Lauer ran a successful business, fished with friends, read voraciously, smoked cigars.
The couple belonged to the Country Club and the University Club and Holy Trinity Episcopal Church.
They loved to travel, taking their son with them to explore the world.
His uncle had a great sense of humor, Sidles said. He was so well-read - the classics, current literature, politics - he could talk about any subject.
People are also reading…
"They were always happy to see me. They'd always ask, 'How was your day? What are you reading?'"
Bud was away in the service that winter when the call came.
His aunt and uncle had been murdered, along with Lilyan Fencl, their longtime maid.
He returned for the funeral, a crowd overflowing the church. A city reeling.
"It was a devastating event," the 72-year-old owner of Capital Contractors said.
"Something like that lives with you for the rest of your life."
Her husband dropped her off at work that day the way he always did - early, so Violet McCain could open the office.
She was fresh out of college when she started the job at Capital Bridge and Steel Co. 2½ years earlier.
And she loved her boss, Mr. C. Lauer Ward. Such a wonderful, caring man.
She had married the year before, and he gave the couple $50 to try a dessert on their honeymoon in Miami - an expensive treat he and his wife had loved at a restaurant there.
It's out of this world, he told his secretary.
He had an appointment that morning. It wasn't like Mr. Ward to be late.
At 9, she began calling his home, letting the phone ring and ring because she knew the maid was hard of hearing.

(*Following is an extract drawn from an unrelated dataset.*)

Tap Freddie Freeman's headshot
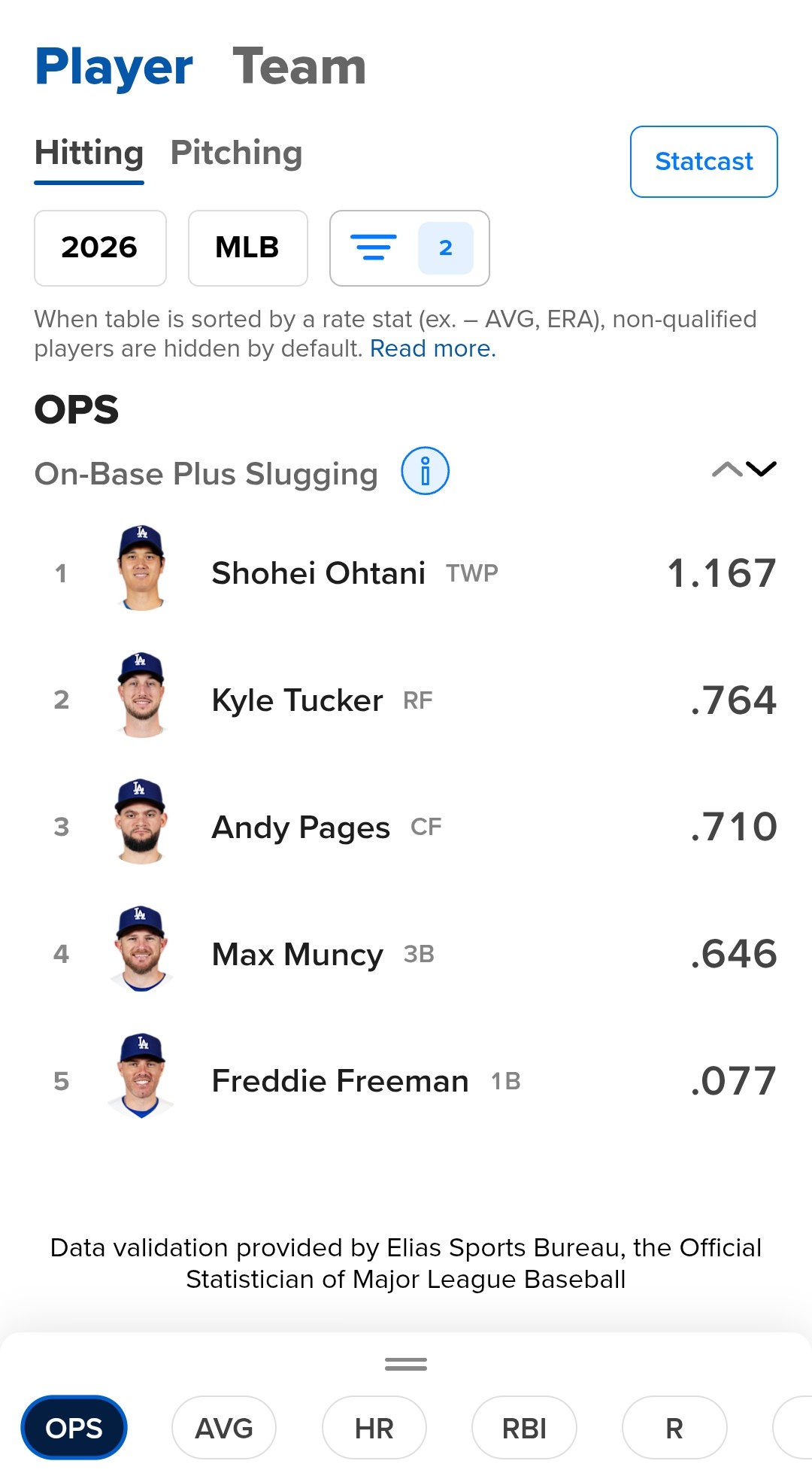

She dialed every 10 minutes.
At 11, two company executives drove to 24th and Van Dorn.
The news came over the radio at noon: Prominent Lincoln couple and their maid found dead.

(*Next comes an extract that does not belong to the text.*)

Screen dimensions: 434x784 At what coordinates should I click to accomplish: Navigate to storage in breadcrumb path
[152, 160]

The phone began to ring at Capital Bridge and Steel Co.
At 2 p.m., McCain went home, too nervous to work.
The nightmares would last for months.
More than 45 years later, a woman named Liza Ward wrote a book called "Outside Valentine," a fictionalized account of the Starkweather murders.
"I made a face for my grandparents," the granddaughter of Lauer and Clara Ward said in 2004.
"I made them strong in the face of their deaths."
Her father, Michael Ward, was at boarding school when his parents and Fencl were killed.
He was 14. His cousin Bud's parents became his guardians.
The boy who created a museum in the basement of a stately white house in Lincoln - displaying arrowheads and shards of pottery and souvenirs from trips with his parents - grew up and became an art collector.
He took his only child on trips all over the world, but he didn't revisit the past.
Mike Ward lives and works in New York. Bud thought it would be best not to contact him for this story.
An old friend from his days at Irving Junior High remembered how Mike befriended her when she was the new kid at school.
Hi. I saw you moving into the neighborhood. Where are you from?
Utah.
Oh, you must be a Mormon.
No.
What are you then?
Well, last year I went to an Episcopalian school.
Well, I'm Episcopalian. Do you want to go to church with my mom and me?
The next Sunday, a black Packard pulled into Zoya Zeman's driveway.
A well-dressed young man came to the door and knocked.
"His parents taught him impeccable manners," she recalled.
Later, after the murders, when Mike came back and his friends didn't know what to say, what to do, he filled in the gaps, talking, trying to put everyone at ease.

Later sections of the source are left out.